His complexity made him an unlikely movie star, but Hoffman worked in films big and small, wrestling each one into his personal space. My favorite of his roles is the gambling addict in Owning Mahowny (2003), an indie that deserves a wider viewership. (It will get it now, for all the wrong reasons.) Behind Coke-bottle lenses and an everyguy mustache, Hoffman’s quiet Toronto bank manager begins stealing from his job. At the casino, he lays down towering stacks of chips, gains a fortune and loses it. The dude isn’t a shouter. Barely, we see past his denial into an impossible-to-quench need.

Hoffman’s career is dotted with these studies in brinkmanship. His turns aren’t just high-wire acts—they’re expressly about moments of risk, taken at great personal expense. This was an actor who constantly left you wondering, Oh, no, is he really going there? He is, isn’t he? The first heartbreaking dare came in Boogie Nights, after Hoffman’s Scotty, a doughy, lovestruck hanger-on, realized he was never going to get with Dirk Diggler. Romantically rebuffed, he melts down in his car, the big kiss a disastrous lunge.

Go through the films and you’ll frequently see Hoffman rolling the dice: rousting a dickish Tom Cruise from his perch in Magnolia, leaning in for a smooch with an underage student in Spike Lee’s 25th Hour, extending the lie into a full-on metaphysical ruse in The Master. Hoffman found his greatest acclaim—and an Oscar—for his work in Capote (another elaborately hidden gambler), yet lent cool confrontation to blockbusters, challenging Donald Sutherland’s ferocious president with tricks of his own in The Hunger Games: Catching Fire. Forever in memory, Hoffman will always be pushing it a little too far.
_ _ _ _
◆ To be done:
[a] List every film title named in the passage on Hoffman's film roles.
[b] Condense the paragraph of the passage on Hoffman's film roles that begins "Hoffman's career is dotted with these studies in brinkmanship" into two or three sentences, keeping its main facts.
Rely only on the passage on Hoffman's film roles.

◆ Record extracts:
_ _ _ _
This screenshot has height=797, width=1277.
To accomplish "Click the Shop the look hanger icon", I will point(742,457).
_ _ _ _
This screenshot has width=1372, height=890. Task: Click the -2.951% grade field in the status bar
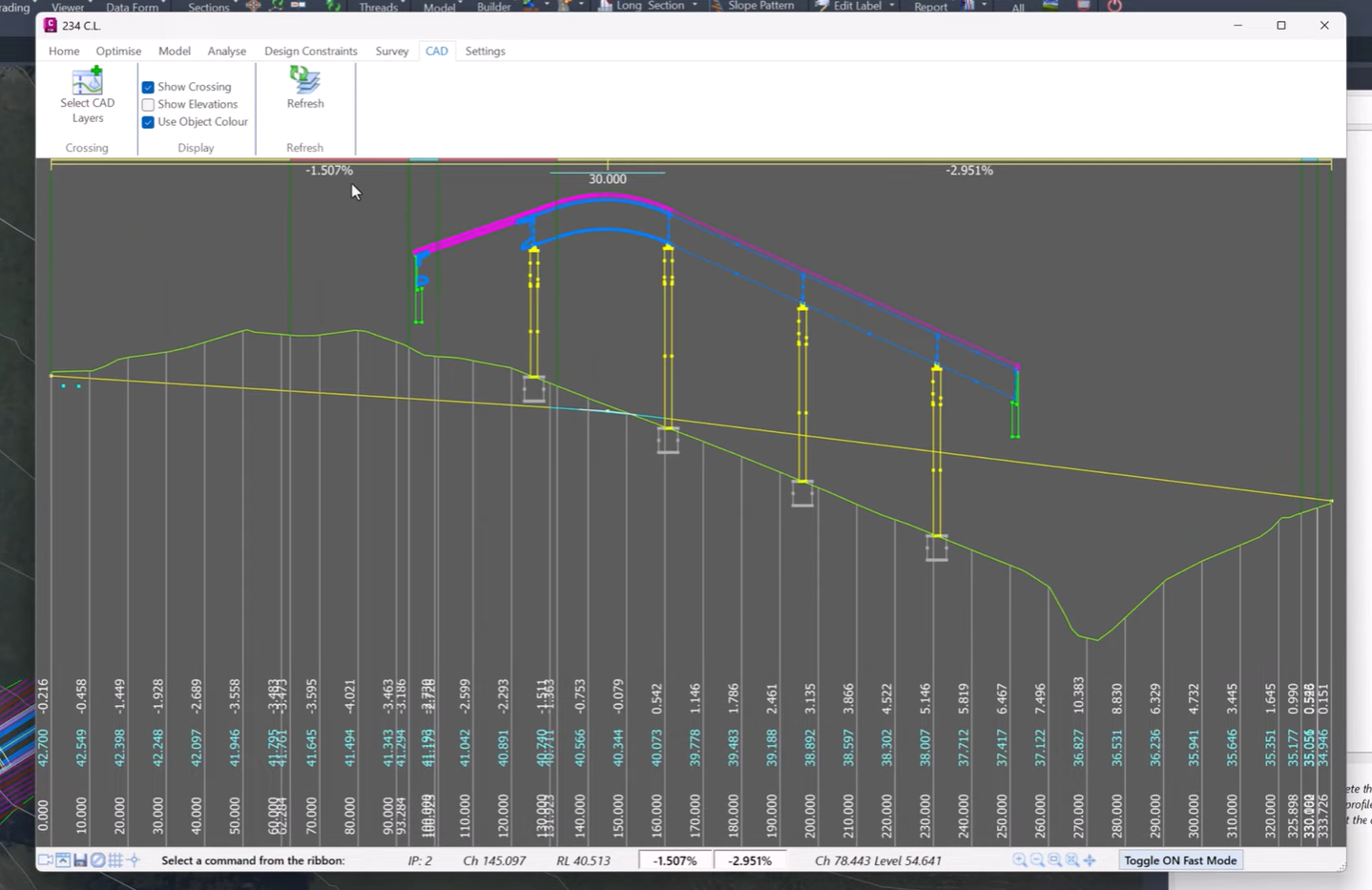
_ _ _ _
◆ Solutions below:
[a]
Owning Mahowny
Boogie Nights
Magnolia
25th Hour
The Master
Capote
The Hunger Games: Catching Fire

[b] Hoffman's career is full of studies in brinkmanship, with roles built around moments of risk taken at great personal expense that left viewers wondering whether he would really go there. The first heartbreaking dare came in Boogie Nights. There his Scotty, a doughy, lovestruck hanger-on, realizes he will never get with Dirk Diggler and melts down in his car after a disastrous lunge for a kiss.